De cuando sació la sed a la desbandada soldadesca de Emilio Arévalo, luego de la derrota que Pancho Sáez le propinara en Caño’ el Medio, y uno de los soldados  heridos murió al beber el agua de su poza. Después le contaron que si le das agua a un herido de arma blanca, “se pica e’ tétano”. Se sentía culpable porque lo atribuía a su ignorancia. “Y yo creyendo que mi agua todo lo curaba”... De la vez que le ganó la apuesta otro viandante: un astrónomo alemán, quien, una vez cargadas de agua sus vasijas, decidió continuar la marcha porque, según sus cálculos,  no llovería  -Le apuesto dos reales a que llueve. El científico se echó a reír y prosiguió su viaje. A las pocas horas regresó empantanado de la cabeza a los pies.  -¡India!  ¿Quién te dio esa ciencia?

-Cuando los burros se echan para rascarse el lomo, lo que viene es aguacero-respondió Tiota,  imperturbable. El germano sacó cinco reales  de su alforja y se los dejó. Tiota los echó en el  pozo.

Tiota nunca conoció el mar. Lo imaginaba como una inmensa laguna.  Se preguntaba si lo merodeaban  garzas multicolores, como en los jagüeyes de su llanura. Empero, el agua de su charco era el sentimiento que fecundaba su espíritu y representaba para ella su dominio más preciado, su templo, su santuario.
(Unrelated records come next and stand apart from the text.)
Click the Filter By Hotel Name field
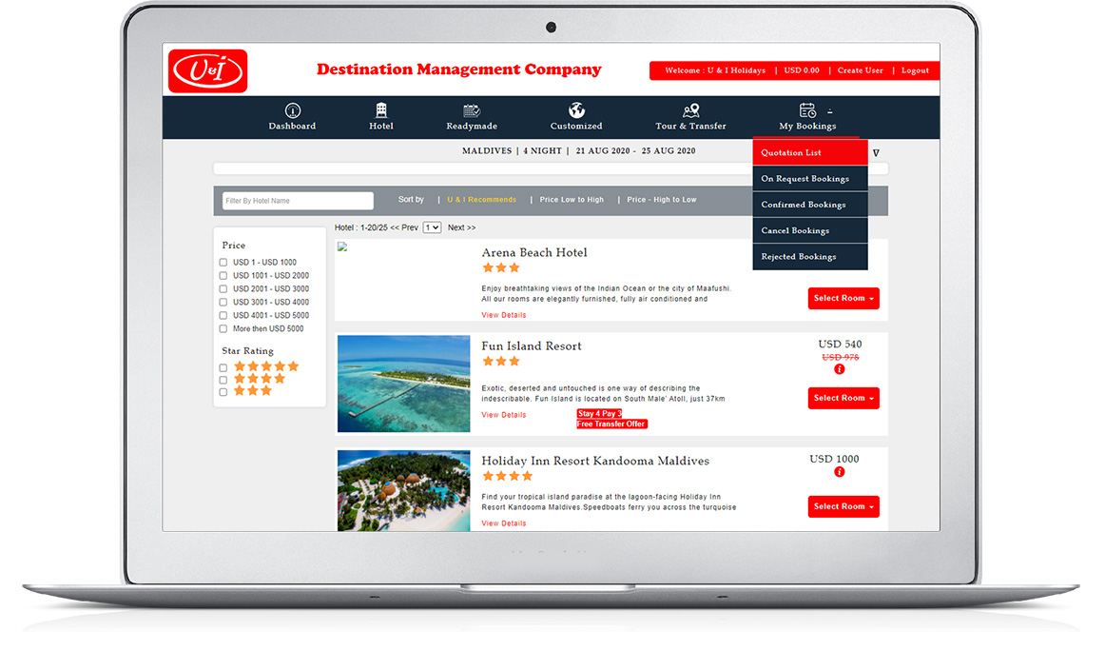1105x651 pixels. point(298,201)
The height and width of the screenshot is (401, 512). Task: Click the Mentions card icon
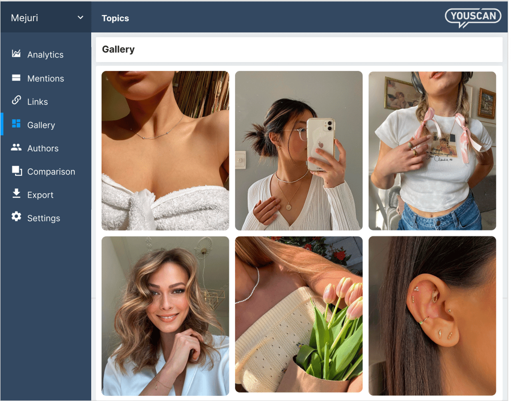click(16, 78)
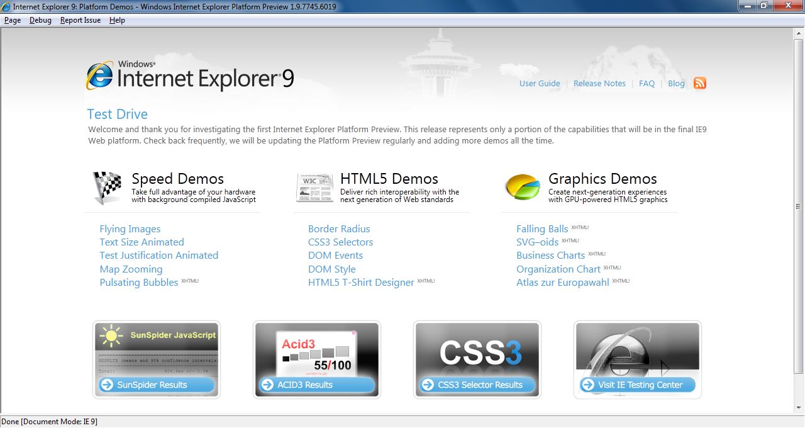This screenshot has width=805, height=428.
Task: Click the checkered flag Speed Demos icon
Action: click(x=106, y=187)
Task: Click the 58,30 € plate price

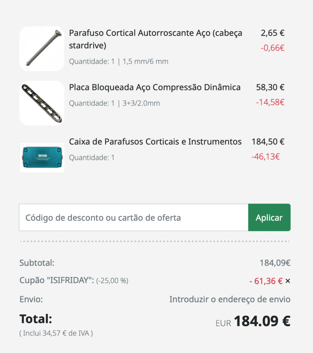Action: [x=270, y=88]
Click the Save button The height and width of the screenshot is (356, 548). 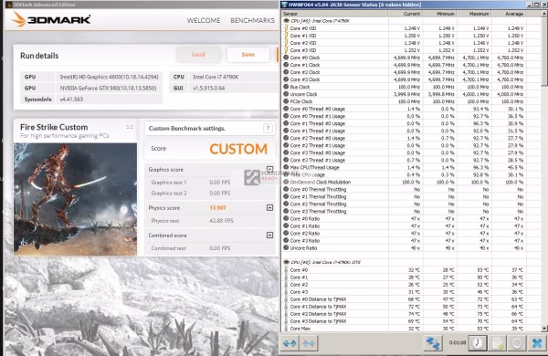[x=248, y=55]
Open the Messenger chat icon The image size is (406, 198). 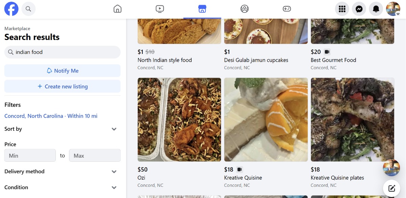[x=359, y=9]
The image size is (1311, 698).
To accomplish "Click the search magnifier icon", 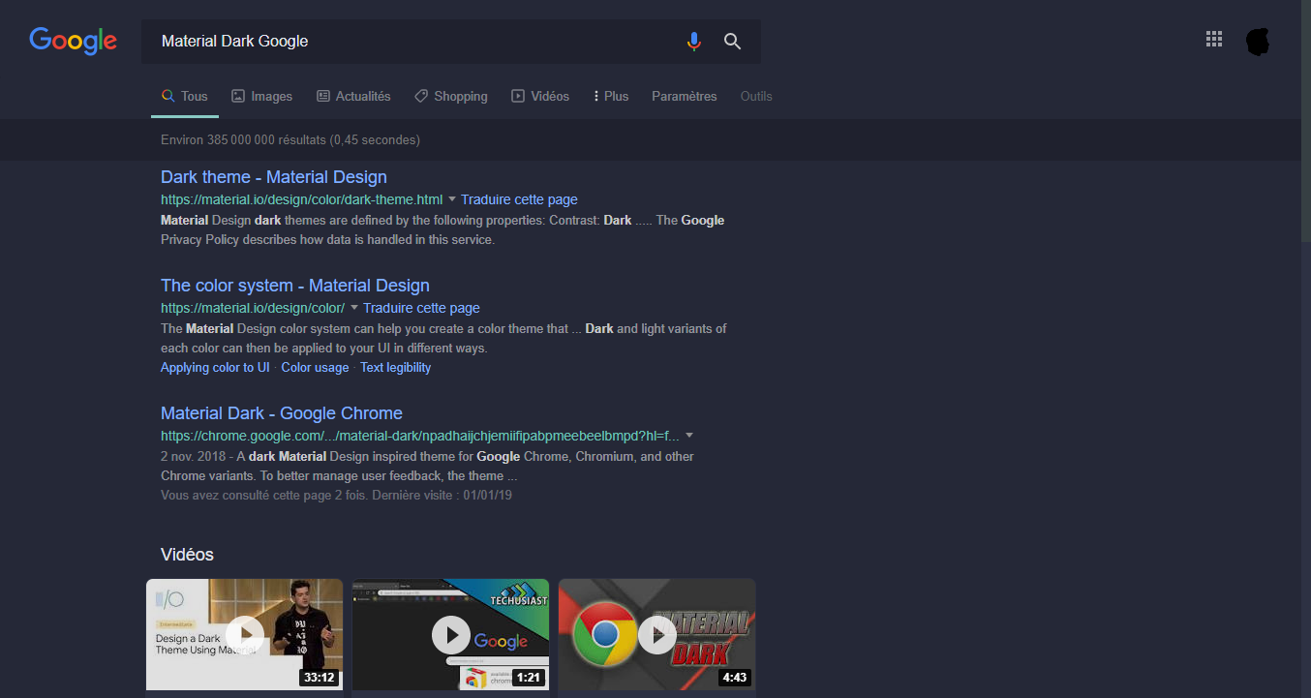I will (732, 42).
En la tranquilidad de cada atardecer, sus pensamientos discurrían. Le parecía escuchar a lo lejos el timbre atiplado de la señorita Miranda, su maestra, entonando el cuento de aquella niña que llegaba todas las tardes a la  orilla del Río Unare, y cantaba:  Ñangaré, ñangaré, ñangaré/ tuqué tuqué/ vení a comé/ que yo te crié; y esperaba...esperaba...esperaba; y un pececillo se acercaba a la orilla, asomaba su cabecita, y la niña le daba de comer de su mano; y  el pececillo  se hacía  cada día  más grande, y la niña le daba más de comer.  Y así, cada día; día, tras día,  la niña cantaba: Ñangaré, ñangaré, ñangaré/ tuqué tuqué/ vení a comé/ que yo te crié; y esperaba...esperaba...esperaba; y  venía otra vez el pececillo, cada vez más grande,  y la niña le daba más y más de comer; y entonces aquel pececillo se hizo cada vez más y más grande; tan grande, que jamás el río escuchó el canto de la niña. Se dice que el bicho se la engulló ¡Esas aguas del Unare  tienen  cada historia!”
Tiota, por mengua de Teotiste, había quedado sola y sin familia., pero estaba orgullosa de sus dos apellidos: Machuca Belisario. Contaba que su padre, el General Miguel Machuca  era “jefe de operaciones del alto llano” en tiempos de Joaquín Crespo; y Brigidita  Belisario, su madre,  pertenecía a una estirpe dueña de grandes posesiones, pero fue desheredada cuando el general Machuca “se la sacó”, como ella decía. Vivieron muchos años aparejados y se casaron ya viejos, el mismo día en que lo mataron. Recordaba que en “la casa de tejas” se vivió con moderación y templanza,  pero corría la sospecha de que tal frugalidad de Machuca era sólo aparente, para proteger  su riqueza  de tantos enemigos. Lo que nunca negó fue su  oploteca, no se sabe si resultas de trofeos de guerra; de saqueos a cuarteles; de botín de montoneras, o de adquisición legítima. Iba más allá de una colección de armas: un petral que ciñó la cabalgadura de Joaquín Crespo; morriones españoles; carabinas; espadas, sables; floretes; lanzas; bayonetas; arcabuces; trabucos naranjeros... La hablilla del vecindario no disimulaba su malicia, y alimentaba su cuchicheo con atractivas leyendas sobre la botija llena de morocotas, supuestamente enterrada  debajo de la casa. Se inventaban coplas y se trasegaban runrunes: “Machuca vive barato, tiene enterrado el  boato”. “Ese Machuca es demonio, enterró su patrimonio” “Tiene la montura rota, si enterró las morocotas”...   Nunca conoció la fidelidad: Para sus allegados aduladores, ostentaba el general Machuca méritos suficientes para ser elevado al padrón de moradores palaciegos. Era su camarilla un lastre ulcerante de soplones y acusadores, que regalados, le facilitaban el trabajo a la gendarmería contraria. Sin decirlo, lo tenían, al igual que sus enemigos, como un padrote analfabeta, hijo de la bellaquería; un oficial incompetente, ilusamente empañado por su manía de alumbrado visionario.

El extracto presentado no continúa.